Мне предложили сесть в машину и повезли в контрразведку. Первый вопрос, который был задан, это — русский ли я. Чудовищно, но от ответа судьба повернулась ко мне спиной. Не помогли документы, подтверждающие, что я польский подданный, что родился в Варшаве в 1905 году, что никогда не бывал в России, что мой отец служил при варшавском губернаторе, что его жена — полька, стало быть, все дети — а их было шестеро — тоже наполовину поляки. Меня обвинили в измене Родине — и вот я здесь.
— А военнопленные? Вы же их спасли! Они что, смолчали? — спросил палач.
— Их я больше не видел, но в Минской тюрьме встретил человека, который сидел в подследственной камере с двумя командирами Красной Армии — он назвал их фамилии. Они рассказали, что все спасенные профессором Панченко — то есть мной — и Марией были тогда же, в Варшаве, арестованы и отправлены этапом в Советский Союз, что их будет судить военный трибунал. Всем предъявлено обвинение в измене Родине, но с более страшным пунктом, чем у меня, поскольку они военнослужащие.
— А этих двоих вы помните?
— Конечно. Майор Василий Тарудько из Караганды — ранение в голову — и лейтенант танковых войск Саша Полищук — проникающее ранение в брюшную полость и в голень. Он имел золотые руки и доброе сердце, ему мы обязаны тем, что в подвале появился водопровод, — в Варшаве это сделать было почти немыслимо, — и даже ванная, без которой наши раненые просто бы не выжили.
— Но как же они про вас-то не рассказали следователю?! Да и вы, похоже, об этом — никому ни слова.
— Никто из нас не молчал, молодой человек, — ответил я, — в Минской тюрьме мне давали читать протоколы допросов этих несчастных, все они утверждали, что обязаны жизнью мне и «деве Марии» — так они звали Потоцкую, — но на мою судьбу это не повлияло.

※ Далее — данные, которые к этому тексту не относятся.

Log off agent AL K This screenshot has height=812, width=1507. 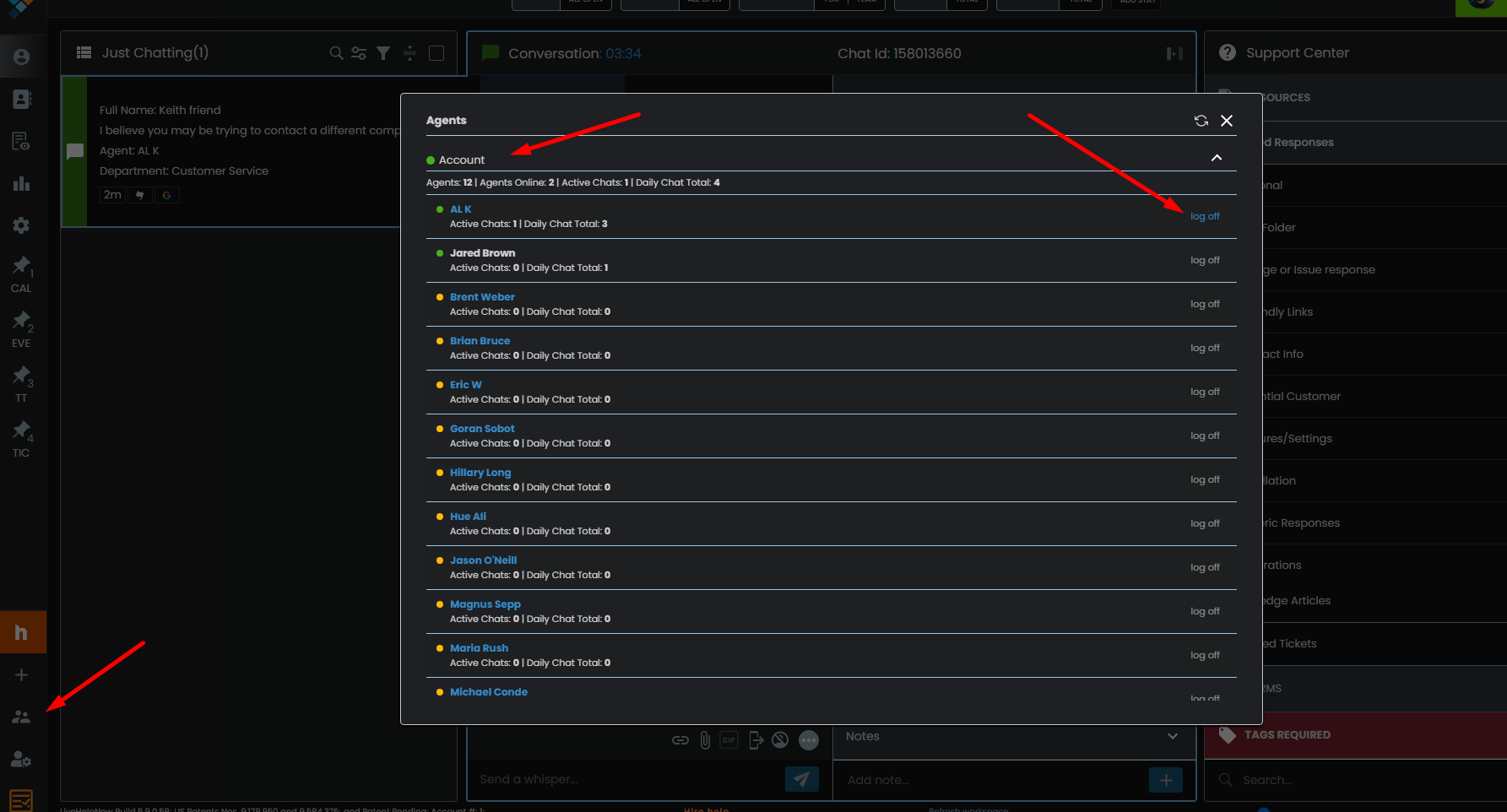tap(1205, 217)

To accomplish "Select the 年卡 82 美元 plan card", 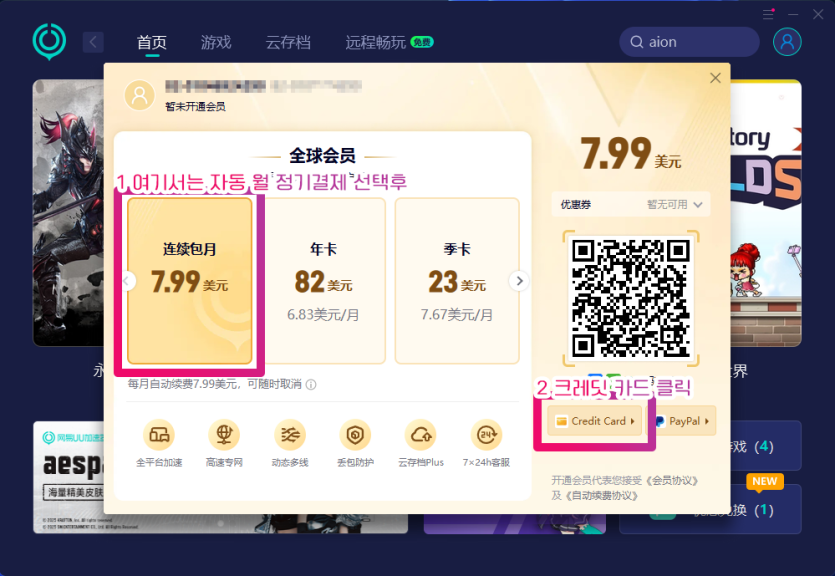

— Я доложу обо всем своему командиру, — сказал мой палач, — а тот обязан доложить выше. Пускай направят вас на доследование, найдут ваших военнопленных, ту самую Потоцкую…
— Ради бога! — вскричал я. — Не делайте этого!
Он вытаращил глаза.
— Почему? Вы что, наврали про все?
— Видите ли… — мне вдруг стало жаль этого мальчика, — все, что вы им доложите, они давно знают. Допрашивали всех, в том числе и Потоцкую. К тому же я вел дневник, его нашли. Все факты проверялись. Но беда в том, что вашим следователям и прокурорам не нужна наша правда. Если вести дело по справедливости, нас всех надо освобождать — мы невиновны — но тогда уменьшится процент преступлений такого рода, а благоденствие карательных органов зависит именно от количества преступников, ведь никто не станет кормить такую армию следователей, прокуроров, оперативников, если преступников мало. Да вас они просто не будут слушать — это в лучшем случае — в худшем… Как бы вам не оказаться рядом со мной! Вы молоды, неопытны, доверчивы, а эти качества на вашей службе скорее мешают…
— Ну, это мое дело! — резко возразил он и постучал в дверь. Открылся глазок, потом заскрипели ржавые петли.
— Чегой-то ты, Макаров, долго тута, — сказал дежурный по этажу, подозрительно посматривая на меня. Ответа я не слышал, но и без него было ясно: увлекшись разговором, мы оба забыли о времени, и надо быть круглым дураком, чтобы не понять, чем мы тут занимались.
Старший надзиратель — сегодня как раз дежурил Мамонов — вовсе не дурак. У них продвижение по службе идет за счет усердия. Мамонов не молод, а носит погоны старшего сержанта, он служил надзирателем еще до войны. Для заключенных он не загадка: поблажек не жди. И донести — донесет, потому как служба такая.
Эту ночь я почти не спал, перед моими глазами стоял мальчик возраста моего покойного сына, такой же доверчивый и честный. Зачем я рассказал свою историю? В ней нет лжи, но это-то и плохо. Он поверил — дети доверчивы — и сочувствует мне. Что он будет делать? Доложит по инстанции, как обещал? Несомненно. Хорошо, если все ограничится гауптвахтой, а если заведут дело? Что там ни говори, а нас все-таки боятся, ведь за нами — правда. Ее больше всего боится вся советская держава — замешанное на крови и вранье государство.